Domande sul materiale:
1. Nel testo sulla casa e la famiglia, quale stanza è crollata nella notte della tragedia?
2. Secondo il testo sulla casa e la famiglia, perché bisogna intervenire subito senza perdersi in polemiche inutili? Spiegalo in una, due o tre frasi.
3. Stabilisci se ciascuna affermazione concorda con il testo sulla casa e la famiglia, rispondendo sì o no e citando testualmente le parole decisive: (a) La Chiesa è in grado di ricostruire le case. (b) Lucia sperava di non restare a lungo nelle tendopoli. (c) Il popolo aquilano accetta la situazione di precarietà.

══ Segmento di testo

La casa per la famiglia è il luogo che la identifica, il cuore degli affetti, dell’intimità; è il luogo fondamentale dove la famiglia si riunisce, senza la casa non c’è neanche la famiglia.  Mons. Molinari vive per primo il disagio della instabilità abitativa, proprio la stanza dove egli dormiva nella tragica notte è crollata.

“Sicuramente noi come Chiesa non siamo in grado di ricostruire le casa e suggerisco a tutti di intervenire subito senza perdersi in polemiche inutili, perché è necessario al più presto che tutte le persone che stanno nelle tendopoli possano riavere presto una casa dove ricostruire e rimettere  insieme il loro nucleo familiare. Questa mattina ero in una tendopoli vicino l’autostrada e ho incontrato delle persone in modo particolare ho parlato con una famiglia che conosco da tempo, Lucia e il marito che purtroppo hanno avuto un lutto grave, la sorella del marito ha perso la figlia, in attesa del secondo bambino, oltre al marito e al bambino della stessa. Una tragedia enorme che ha distrutto una famiglia intera. Poi al di là di questa tragedia Lucia stamattina nelle tendopoli mi parlava delle sue speranze, in particolare di non rimanere a lungo nelle tendopoli. Il popolo aquilano è abbastanza forte e paziente  e sa che si tratta di una emergenza e accetta questa situazione di precarietà, di difficoltà. Io mi auguro e supplico tutti, e farò del mio meglio per evitare che questa situazione duri troppo a lungo, perché così questa situazione danneggerebbe molto le famiglie in tutti i sensi”.

════
══ Dati grezzi

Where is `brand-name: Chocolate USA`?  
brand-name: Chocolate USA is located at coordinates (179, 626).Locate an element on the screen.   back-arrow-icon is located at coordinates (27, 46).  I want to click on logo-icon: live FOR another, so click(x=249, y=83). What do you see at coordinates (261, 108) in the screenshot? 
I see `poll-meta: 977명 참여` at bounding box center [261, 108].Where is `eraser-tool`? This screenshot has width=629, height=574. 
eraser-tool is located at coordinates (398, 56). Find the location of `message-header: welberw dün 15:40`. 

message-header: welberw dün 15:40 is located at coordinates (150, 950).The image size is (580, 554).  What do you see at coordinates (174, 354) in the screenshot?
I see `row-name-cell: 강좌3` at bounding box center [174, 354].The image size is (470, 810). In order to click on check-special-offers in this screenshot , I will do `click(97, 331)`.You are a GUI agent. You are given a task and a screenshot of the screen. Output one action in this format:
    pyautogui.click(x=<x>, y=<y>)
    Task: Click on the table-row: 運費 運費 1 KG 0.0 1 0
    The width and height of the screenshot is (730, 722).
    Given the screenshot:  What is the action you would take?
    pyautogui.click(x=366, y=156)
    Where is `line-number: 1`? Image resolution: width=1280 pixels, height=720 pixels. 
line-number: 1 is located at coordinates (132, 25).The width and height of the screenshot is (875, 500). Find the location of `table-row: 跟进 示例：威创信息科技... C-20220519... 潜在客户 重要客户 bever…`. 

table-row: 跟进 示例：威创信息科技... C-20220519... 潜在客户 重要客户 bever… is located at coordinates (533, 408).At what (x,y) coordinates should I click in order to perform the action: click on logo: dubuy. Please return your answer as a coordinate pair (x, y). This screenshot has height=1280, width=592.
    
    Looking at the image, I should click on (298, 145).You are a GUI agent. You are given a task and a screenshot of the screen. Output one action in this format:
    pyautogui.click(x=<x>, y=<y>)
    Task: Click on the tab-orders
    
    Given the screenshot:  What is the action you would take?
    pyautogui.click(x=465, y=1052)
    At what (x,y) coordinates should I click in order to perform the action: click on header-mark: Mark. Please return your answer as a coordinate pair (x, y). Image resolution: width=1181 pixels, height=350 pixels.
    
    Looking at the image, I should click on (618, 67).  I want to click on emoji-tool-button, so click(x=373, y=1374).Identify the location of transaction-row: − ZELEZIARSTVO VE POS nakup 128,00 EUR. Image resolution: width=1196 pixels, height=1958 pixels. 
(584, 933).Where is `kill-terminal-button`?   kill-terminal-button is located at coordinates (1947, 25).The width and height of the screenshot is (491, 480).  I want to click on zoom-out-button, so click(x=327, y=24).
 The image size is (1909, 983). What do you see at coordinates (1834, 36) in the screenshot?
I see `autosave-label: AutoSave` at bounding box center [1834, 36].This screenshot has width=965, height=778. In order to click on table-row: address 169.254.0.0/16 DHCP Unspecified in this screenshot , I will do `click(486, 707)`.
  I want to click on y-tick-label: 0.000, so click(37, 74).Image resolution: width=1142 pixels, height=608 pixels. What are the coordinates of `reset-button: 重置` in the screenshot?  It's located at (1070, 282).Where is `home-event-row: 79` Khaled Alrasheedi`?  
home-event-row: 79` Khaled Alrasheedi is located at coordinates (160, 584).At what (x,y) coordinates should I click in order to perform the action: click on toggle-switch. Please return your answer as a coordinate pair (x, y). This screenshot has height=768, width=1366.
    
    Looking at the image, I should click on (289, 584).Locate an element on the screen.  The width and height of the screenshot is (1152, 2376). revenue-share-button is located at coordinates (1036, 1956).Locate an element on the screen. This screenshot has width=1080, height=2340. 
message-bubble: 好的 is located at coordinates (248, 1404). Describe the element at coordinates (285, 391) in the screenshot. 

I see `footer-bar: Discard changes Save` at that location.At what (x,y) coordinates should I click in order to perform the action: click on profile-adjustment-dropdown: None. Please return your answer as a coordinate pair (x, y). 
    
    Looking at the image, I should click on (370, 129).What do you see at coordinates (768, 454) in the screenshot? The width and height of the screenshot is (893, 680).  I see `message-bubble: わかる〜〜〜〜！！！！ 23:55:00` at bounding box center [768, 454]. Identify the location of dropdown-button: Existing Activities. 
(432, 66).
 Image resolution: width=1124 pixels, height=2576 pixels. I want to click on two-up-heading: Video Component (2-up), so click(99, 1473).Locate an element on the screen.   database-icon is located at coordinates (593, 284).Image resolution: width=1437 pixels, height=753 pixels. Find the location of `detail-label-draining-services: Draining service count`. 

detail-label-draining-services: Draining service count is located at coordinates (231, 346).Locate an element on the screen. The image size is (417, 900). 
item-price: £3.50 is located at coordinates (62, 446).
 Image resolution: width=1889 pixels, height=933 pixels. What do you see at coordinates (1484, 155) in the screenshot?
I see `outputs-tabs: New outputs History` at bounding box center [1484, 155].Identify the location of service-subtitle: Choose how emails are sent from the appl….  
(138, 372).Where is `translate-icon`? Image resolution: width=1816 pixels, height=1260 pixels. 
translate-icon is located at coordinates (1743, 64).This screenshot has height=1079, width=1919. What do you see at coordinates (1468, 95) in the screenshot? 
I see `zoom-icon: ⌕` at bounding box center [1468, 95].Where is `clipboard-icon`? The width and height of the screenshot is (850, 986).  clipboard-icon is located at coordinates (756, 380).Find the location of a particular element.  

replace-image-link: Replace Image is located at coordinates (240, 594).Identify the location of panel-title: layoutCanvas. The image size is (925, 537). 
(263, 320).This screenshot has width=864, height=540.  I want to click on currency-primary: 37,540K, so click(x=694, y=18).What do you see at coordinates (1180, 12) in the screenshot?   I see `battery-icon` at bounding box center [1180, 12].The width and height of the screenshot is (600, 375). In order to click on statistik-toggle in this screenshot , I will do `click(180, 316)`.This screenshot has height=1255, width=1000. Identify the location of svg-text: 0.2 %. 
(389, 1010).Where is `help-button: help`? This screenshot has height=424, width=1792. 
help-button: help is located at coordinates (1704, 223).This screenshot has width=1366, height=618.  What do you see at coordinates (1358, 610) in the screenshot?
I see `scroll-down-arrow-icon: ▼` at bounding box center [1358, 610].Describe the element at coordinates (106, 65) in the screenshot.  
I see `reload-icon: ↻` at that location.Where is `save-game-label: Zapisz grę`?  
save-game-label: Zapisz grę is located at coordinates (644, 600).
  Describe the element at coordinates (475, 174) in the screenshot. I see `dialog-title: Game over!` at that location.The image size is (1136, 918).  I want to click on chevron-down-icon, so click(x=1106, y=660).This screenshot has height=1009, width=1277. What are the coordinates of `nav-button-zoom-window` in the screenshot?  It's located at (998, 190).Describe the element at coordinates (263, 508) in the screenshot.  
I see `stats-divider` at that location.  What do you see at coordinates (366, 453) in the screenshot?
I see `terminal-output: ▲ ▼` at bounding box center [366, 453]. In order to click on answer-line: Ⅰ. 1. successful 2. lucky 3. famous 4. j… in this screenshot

════

Elenco soluzioni:
1. È crollata la stanza dove dormiva Mons. Molinari.

2. Bisogna che tutte le persone che stanno nelle tendopoli riabbiano al più presto una casa. Lì potranno ricostruire e rimettere insieme il loro nucleo familiare.

3.
(a) No: "Sicuramente noi come Chiesa non siamo in grado"
(b) Sì: "di non rimanere a lungo nelle tendopoli"
(c) Sì: "accetta questa situazione di precarietà, di difficoltà"